BBC新闻[翻译]:伦敦取消优步运营资格 优步承诺改进

BBC News with Debbie Russ.

In the past half hour, the transport authority in London has announced that the app-based private taxi service Uber will lose its right to operate in the British capital. Transport for London highlighted a number of failings linked to passengers' safety. These include how the company reported serious criminal offenses, and obtained criminal background checks. Uber has three weeks to appeal.

There has been a further heightening of the rhetoric between North Korea and the United States, with Kim Jon-Un mocking Donald Trump as a mentally deranged gangster. The North Korean leader said the president Trump's recently remarks had convinced him rather than frightening him that the path he chose is correct, an apparent reference to the nuclear weapons program.

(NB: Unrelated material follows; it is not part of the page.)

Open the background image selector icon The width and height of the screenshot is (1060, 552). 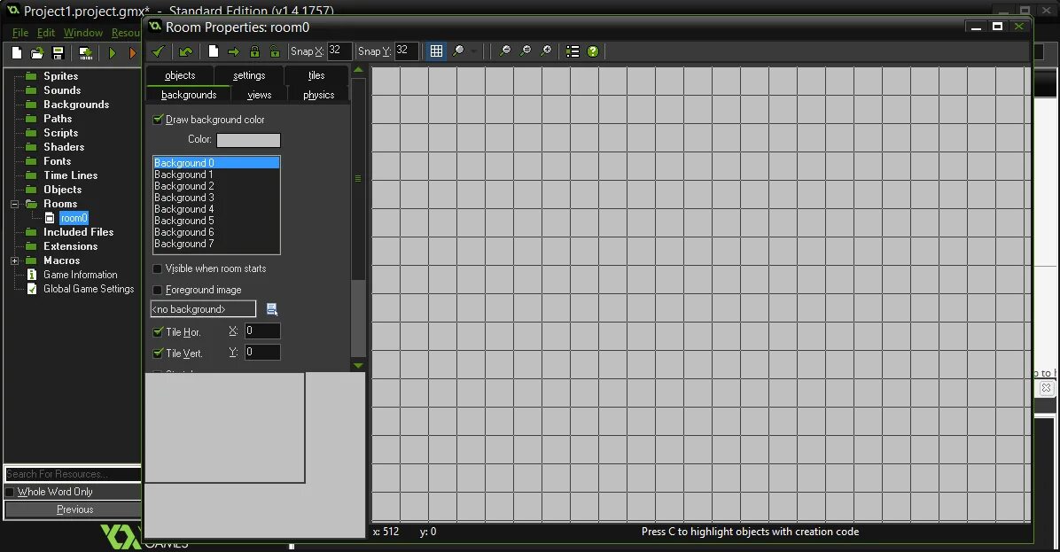coord(271,308)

The Japanese court has ruled that a power company was responsible for the nuclear meltdown in Fukushima in 2011. However, the court dismissed the government obligations to pay compensation. The court ordered more than three million dollars to a group of 42 evacuees.

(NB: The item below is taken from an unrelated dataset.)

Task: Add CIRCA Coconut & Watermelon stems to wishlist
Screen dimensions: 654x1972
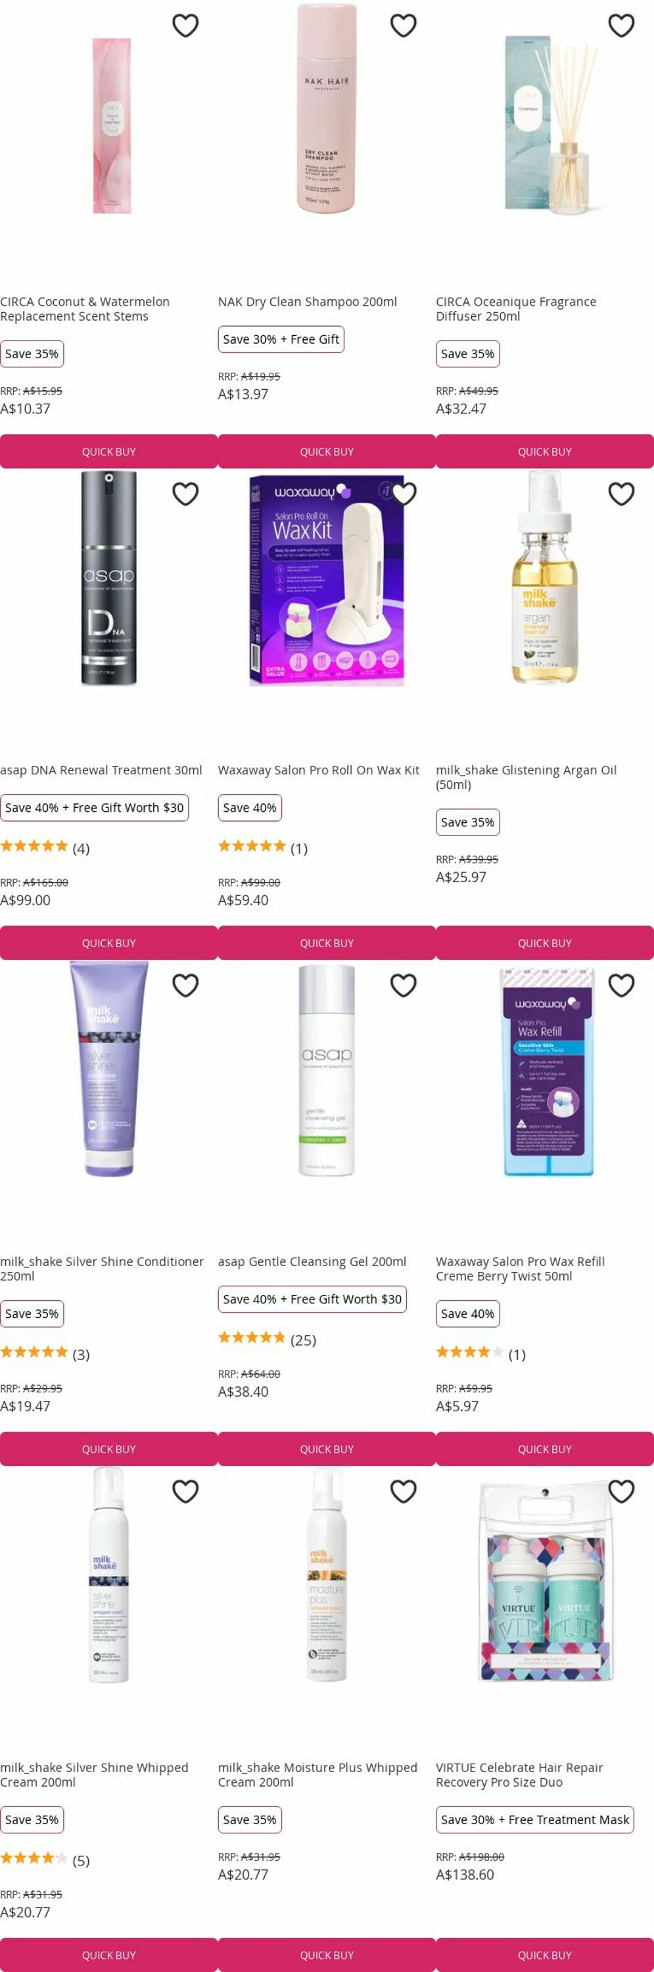Action: [185, 25]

The British Prime Minister Theresa May is to set out proposals she hopes will help inject new momentum into stalled negotiations about Britain leaving the European Union. She will give a speech in Italy in which she expects to propose a transitional deal with the EU of up two years after March, 2019, the date of Brexit.

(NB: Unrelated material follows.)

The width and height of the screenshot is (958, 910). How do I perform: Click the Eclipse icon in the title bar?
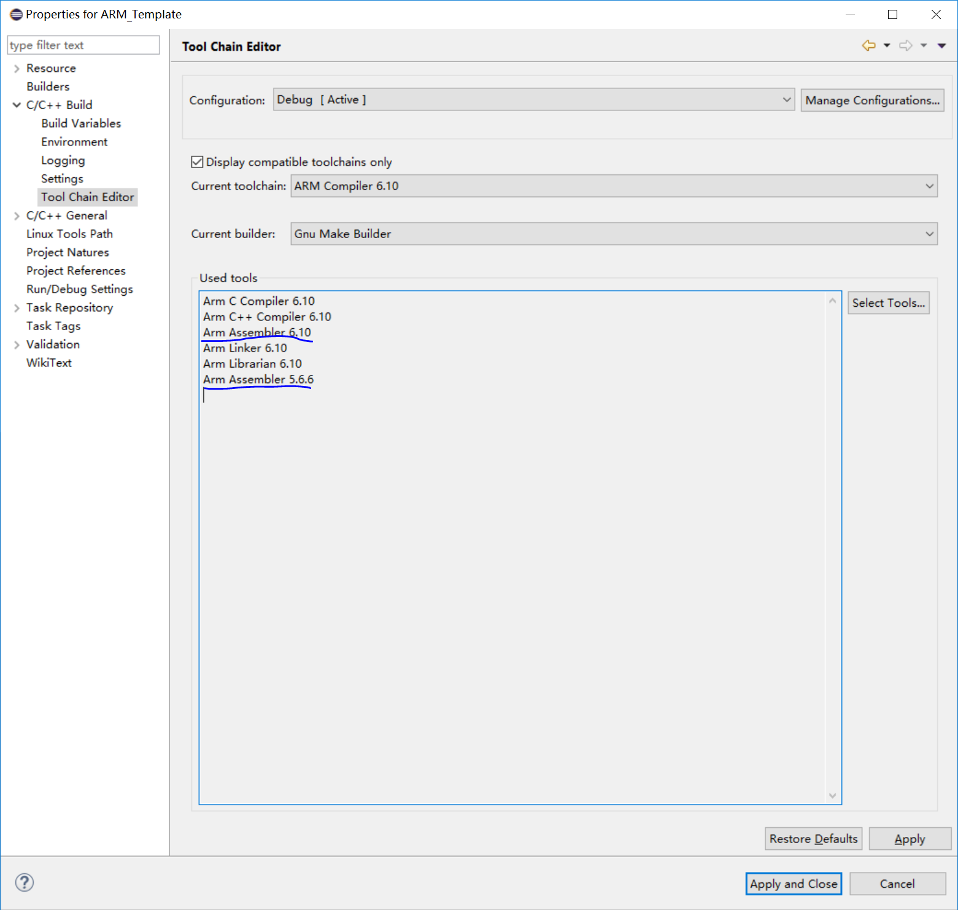coord(15,13)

Scientists in the United States have engineered an antibody that could offer a new way to treat or prevent HIV following successful tests on monkeys. Unlike the naturally occurring antibodies, it's built to attack three critical parts of the virus, making it harder for HIV to resist its effects.

And a cleric in Saudia Arabia Shake Hajiari has been banned for preaching after causing uproar online by suggesting that women are too stupid to drive. Women aren't permitted to drive in Saudi Arabia, although there is no formal law banning them doing so.